### WHAT YOU HAVE TO DO
If anything in the data looks odd, keep it anyway and write the whole listing out unchanged.

### DATA RECORDS
*-*-*
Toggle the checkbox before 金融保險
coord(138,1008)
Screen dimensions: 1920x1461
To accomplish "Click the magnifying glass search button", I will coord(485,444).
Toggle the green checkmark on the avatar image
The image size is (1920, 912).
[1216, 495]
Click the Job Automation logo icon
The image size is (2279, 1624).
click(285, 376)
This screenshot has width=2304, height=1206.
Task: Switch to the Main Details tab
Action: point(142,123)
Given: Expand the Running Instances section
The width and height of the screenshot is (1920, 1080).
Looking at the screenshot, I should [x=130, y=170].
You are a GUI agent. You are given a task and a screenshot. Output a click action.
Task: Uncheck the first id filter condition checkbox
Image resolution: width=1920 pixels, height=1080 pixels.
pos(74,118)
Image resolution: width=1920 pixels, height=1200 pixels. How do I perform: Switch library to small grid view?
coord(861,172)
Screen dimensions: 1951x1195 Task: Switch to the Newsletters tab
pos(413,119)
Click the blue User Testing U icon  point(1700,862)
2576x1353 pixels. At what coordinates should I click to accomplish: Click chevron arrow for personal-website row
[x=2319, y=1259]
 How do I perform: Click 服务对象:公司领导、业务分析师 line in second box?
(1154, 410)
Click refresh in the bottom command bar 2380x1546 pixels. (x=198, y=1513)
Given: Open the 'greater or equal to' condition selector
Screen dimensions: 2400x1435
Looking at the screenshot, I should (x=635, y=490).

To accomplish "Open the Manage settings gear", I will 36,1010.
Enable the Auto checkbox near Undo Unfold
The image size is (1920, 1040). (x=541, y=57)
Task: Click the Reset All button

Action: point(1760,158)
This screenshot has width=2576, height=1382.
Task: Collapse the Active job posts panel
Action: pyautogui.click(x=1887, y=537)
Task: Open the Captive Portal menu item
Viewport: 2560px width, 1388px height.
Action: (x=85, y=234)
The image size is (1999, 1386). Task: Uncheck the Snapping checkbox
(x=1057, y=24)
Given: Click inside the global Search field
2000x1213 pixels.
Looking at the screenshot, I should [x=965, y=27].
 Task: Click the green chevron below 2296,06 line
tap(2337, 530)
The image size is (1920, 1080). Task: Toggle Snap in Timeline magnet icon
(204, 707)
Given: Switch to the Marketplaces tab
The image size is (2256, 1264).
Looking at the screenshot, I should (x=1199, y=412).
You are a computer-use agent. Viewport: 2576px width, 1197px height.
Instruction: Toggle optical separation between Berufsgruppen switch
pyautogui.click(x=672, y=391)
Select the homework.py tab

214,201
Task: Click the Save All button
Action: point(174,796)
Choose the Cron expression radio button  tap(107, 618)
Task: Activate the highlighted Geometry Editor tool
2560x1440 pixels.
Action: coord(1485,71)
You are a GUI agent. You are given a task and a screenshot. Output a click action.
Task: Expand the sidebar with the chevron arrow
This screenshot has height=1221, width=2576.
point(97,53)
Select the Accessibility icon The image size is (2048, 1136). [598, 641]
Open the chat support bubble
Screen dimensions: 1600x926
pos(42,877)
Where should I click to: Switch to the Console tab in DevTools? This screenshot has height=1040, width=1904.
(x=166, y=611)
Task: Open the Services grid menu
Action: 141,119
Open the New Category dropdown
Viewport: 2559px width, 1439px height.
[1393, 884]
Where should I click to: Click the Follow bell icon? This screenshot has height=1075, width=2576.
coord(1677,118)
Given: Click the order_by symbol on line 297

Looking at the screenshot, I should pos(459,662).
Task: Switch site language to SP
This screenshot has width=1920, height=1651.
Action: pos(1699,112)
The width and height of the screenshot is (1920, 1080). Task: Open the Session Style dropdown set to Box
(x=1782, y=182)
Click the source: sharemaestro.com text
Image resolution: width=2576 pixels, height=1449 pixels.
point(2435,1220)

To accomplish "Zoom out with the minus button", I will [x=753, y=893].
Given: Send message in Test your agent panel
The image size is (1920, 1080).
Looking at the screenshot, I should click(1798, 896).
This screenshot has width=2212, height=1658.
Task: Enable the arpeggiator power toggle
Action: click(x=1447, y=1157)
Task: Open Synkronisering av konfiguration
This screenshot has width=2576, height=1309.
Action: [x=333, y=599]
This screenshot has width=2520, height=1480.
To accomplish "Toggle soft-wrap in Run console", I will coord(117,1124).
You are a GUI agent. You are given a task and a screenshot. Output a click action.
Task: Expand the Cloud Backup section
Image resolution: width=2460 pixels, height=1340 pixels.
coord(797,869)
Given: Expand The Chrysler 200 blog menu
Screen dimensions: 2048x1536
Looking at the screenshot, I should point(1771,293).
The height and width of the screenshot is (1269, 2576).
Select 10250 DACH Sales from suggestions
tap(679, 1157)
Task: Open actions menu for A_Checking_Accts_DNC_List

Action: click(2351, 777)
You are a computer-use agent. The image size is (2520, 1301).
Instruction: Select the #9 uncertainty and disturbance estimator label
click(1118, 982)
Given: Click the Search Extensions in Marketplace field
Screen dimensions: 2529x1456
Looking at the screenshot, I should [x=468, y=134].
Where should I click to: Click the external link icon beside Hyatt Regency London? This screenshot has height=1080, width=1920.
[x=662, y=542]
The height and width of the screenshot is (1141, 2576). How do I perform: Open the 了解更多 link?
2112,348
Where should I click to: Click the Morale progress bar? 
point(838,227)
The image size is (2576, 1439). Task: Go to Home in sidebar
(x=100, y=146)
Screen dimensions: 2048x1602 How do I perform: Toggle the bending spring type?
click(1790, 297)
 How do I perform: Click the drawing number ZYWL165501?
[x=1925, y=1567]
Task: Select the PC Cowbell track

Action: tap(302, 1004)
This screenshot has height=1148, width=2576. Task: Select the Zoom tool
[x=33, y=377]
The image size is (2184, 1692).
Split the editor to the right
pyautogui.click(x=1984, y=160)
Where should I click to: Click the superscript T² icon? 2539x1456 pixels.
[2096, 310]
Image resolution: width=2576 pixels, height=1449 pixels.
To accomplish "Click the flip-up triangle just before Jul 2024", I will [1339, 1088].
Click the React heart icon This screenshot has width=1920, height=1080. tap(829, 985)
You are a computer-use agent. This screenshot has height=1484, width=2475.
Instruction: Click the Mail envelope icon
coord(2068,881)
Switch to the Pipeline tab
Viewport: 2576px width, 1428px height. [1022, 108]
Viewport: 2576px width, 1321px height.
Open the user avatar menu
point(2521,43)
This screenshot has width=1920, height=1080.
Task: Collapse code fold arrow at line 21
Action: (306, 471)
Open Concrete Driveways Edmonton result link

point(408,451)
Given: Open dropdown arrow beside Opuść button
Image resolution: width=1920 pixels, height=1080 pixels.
*-*-*
### EXERCISE RESULT
Toggle the checkbox before 金融保險
coord(138,1008)
Screen dimensions: 1920x1461
To accomplish "Click the magnifying glass search button", I will coord(485,444).
Toggle the green checkmark on the avatar image
The image size is (1920, 912).
[1216, 495]
Click the Job Automation logo icon
The image size is (2279, 1624).
click(285, 376)
This screenshot has width=2304, height=1206.
Task: Switch to the Main Details tab
Action: point(142,123)
Given: Expand the Running Instances section
The width and height of the screenshot is (1920, 1080).
Looking at the screenshot, I should [x=130, y=170].
You are a GUI agent. You are given a task and a screenshot. Output a click action.
Task: Uncheck the first id filter condition checkbox
Image resolution: width=1920 pixels, height=1080 pixels.
pos(74,118)
Image resolution: width=1920 pixels, height=1200 pixels. How do I perform: Switch library to small grid view?
coord(861,172)
Screen dimensions: 1951x1195 Task: Switch to the Newsletters tab
pos(413,119)
Click the blue User Testing U icon  point(1700,862)
2576x1353 pixels. At what coordinates should I click to accomplish: Click chevron arrow for personal-website row
[x=2319, y=1259]
 How do I perform: Click 服务对象:公司领导、业务分析师 line in second box?
(1154, 410)
Click refresh in the bottom command bar 2380x1546 pixels. (x=198, y=1513)
Given: Open the 'greater or equal to' condition selector
Screen dimensions: 2400x1435
Looking at the screenshot, I should (x=635, y=490).

To accomplish "Open the Manage settings gear", I will 36,1010.
Enable the Auto checkbox near Undo Unfold
The image size is (1920, 1040). (x=541, y=57)
Task: Click the Reset All button

Action: point(1760,158)
This screenshot has width=2576, height=1382.
Task: Collapse the Active job posts panel
Action: pyautogui.click(x=1887, y=537)
Task: Open the Captive Portal menu item
Viewport: 2560px width, 1388px height.
Action: (x=85, y=234)
The image size is (1999, 1386). Task: Uncheck the Snapping checkbox
(x=1057, y=24)
Given: Click inside the global Search field
2000x1213 pixels.
Looking at the screenshot, I should [x=965, y=27].
 Task: Click the green chevron below 2296,06 line
tap(2337, 530)
The image size is (1920, 1080). Task: Toggle Snap in Timeline magnet icon
(204, 707)
Given: Switch to the Marketplaces tab
The image size is (2256, 1264).
Looking at the screenshot, I should (x=1199, y=412).
You are a computer-use agent. Viewport: 2576px width, 1197px height.
Instruction: Toggle optical separation between Berufsgruppen switch
pyautogui.click(x=672, y=391)
Select the homework.py tab

214,201
Task: Click the Save All button
Action: point(174,796)
Choose the Cron expression radio button  tap(107, 618)
Task: Activate the highlighted Geometry Editor tool
2560x1440 pixels.
Action: coord(1485,71)
You are a GUI agent. You are given a task and a screenshot. Output a click action.
Task: Expand the sidebar with the chevron arrow
This screenshot has height=1221, width=2576.
point(97,53)
Select the Accessibility icon The image size is (2048, 1136). [598, 641]
Open the chat support bubble
Screen dimensions: 1600x926
pos(42,877)
Where should I click to: Switch to the Console tab in DevTools? This screenshot has height=1040, width=1904.
(x=166, y=611)
Task: Open the Services grid menu
Action: 141,119
Open the New Category dropdown
Viewport: 2559px width, 1439px height.
[1393, 884]
Where should I click to: Click the Follow bell icon? This screenshot has height=1075, width=2576.
coord(1677,118)
Given: Click the order_by symbol on line 297

Looking at the screenshot, I should pos(459,662).
Task: Switch site language to SP
This screenshot has width=1920, height=1651.
Action: pos(1699,112)
The width and height of the screenshot is (1920, 1080). Task: Open the Session Style dropdown set to Box
(x=1782, y=182)
Click the source: sharemaestro.com text
Image resolution: width=2576 pixels, height=1449 pixels.
point(2435,1220)

To accomplish "Zoom out with the minus button", I will [x=753, y=893].
Given: Send message in Test your agent panel
The image size is (1920, 1080).
Looking at the screenshot, I should click(1798, 896).
This screenshot has width=2212, height=1658.
Task: Enable the arpeggiator power toggle
Action: click(x=1447, y=1157)
Task: Open Synkronisering av konfiguration
This screenshot has width=2576, height=1309.
Action: [x=333, y=599]
This screenshot has width=2520, height=1480.
To accomplish "Toggle soft-wrap in Run console", I will coord(117,1124).
You are a GUI agent. You are given a task and a screenshot. Output a click action.
Task: Expand the Cloud Backup section
Image resolution: width=2460 pixels, height=1340 pixels.
coord(797,869)
Given: Expand The Chrysler 200 blog menu
Screen dimensions: 2048x1536
Looking at the screenshot, I should point(1771,293).
The height and width of the screenshot is (1269, 2576).
Select 10250 DACH Sales from suggestions
tap(679, 1157)
Task: Open actions menu for A_Checking_Accts_DNC_List

Action: click(2351, 777)
You are a computer-use agent. The image size is (2520, 1301).
Instruction: Select the #9 uncertainty and disturbance estimator label
click(1118, 982)
Given: Click the Search Extensions in Marketplace field
Screen dimensions: 2529x1456
Looking at the screenshot, I should [x=468, y=134].
Where should I click to: Click the external link icon beside Hyatt Regency London? This screenshot has height=1080, width=1920.
[x=662, y=542]
The height and width of the screenshot is (1141, 2576). How do I perform: Open the 了解更多 link?
2112,348
Where should I click to: Click the Morale progress bar? 
point(838,227)
The image size is (2576, 1439). Task: Go to Home in sidebar
(x=100, y=146)
Screen dimensions: 2048x1602 How do I perform: Toggle the bending spring type?
click(1790, 297)
 How do I perform: Click the drawing number ZYWL165501?
[x=1925, y=1567]
Task: Select the PC Cowbell track

Action: tap(302, 1004)
This screenshot has height=1148, width=2576. Task: Select the Zoom tool
[x=33, y=377]
The image size is (2184, 1692).
Split the editor to the right
pyautogui.click(x=1984, y=160)
Where should I click to: Click the superscript T² icon? 2539x1456 pixels.
[2096, 310]
Image resolution: width=2576 pixels, height=1449 pixels.
To accomplish "Click the flip-up triangle just before Jul 2024", I will [1339, 1088].
Click the React heart icon This screenshot has width=1920, height=1080. tap(829, 985)
You are a computer-use agent. This screenshot has height=1484, width=2475.
Instruction: Click the Mail envelope icon
coord(2068,881)
Switch to the Pipeline tab
Viewport: 2576px width, 1428px height. [1022, 108]
Viewport: 2576px width, 1321px height.
Open the user avatar menu
point(2521,43)
This screenshot has width=1920, height=1080.
Task: Collapse code fold arrow at line 21
Action: (306, 471)
Open Concrete Driveways Edmonton result link

point(408,451)
Given: Open dropdown arrow beside Opuść button
Image resolution: width=1920 pixels, height=1080 pixels.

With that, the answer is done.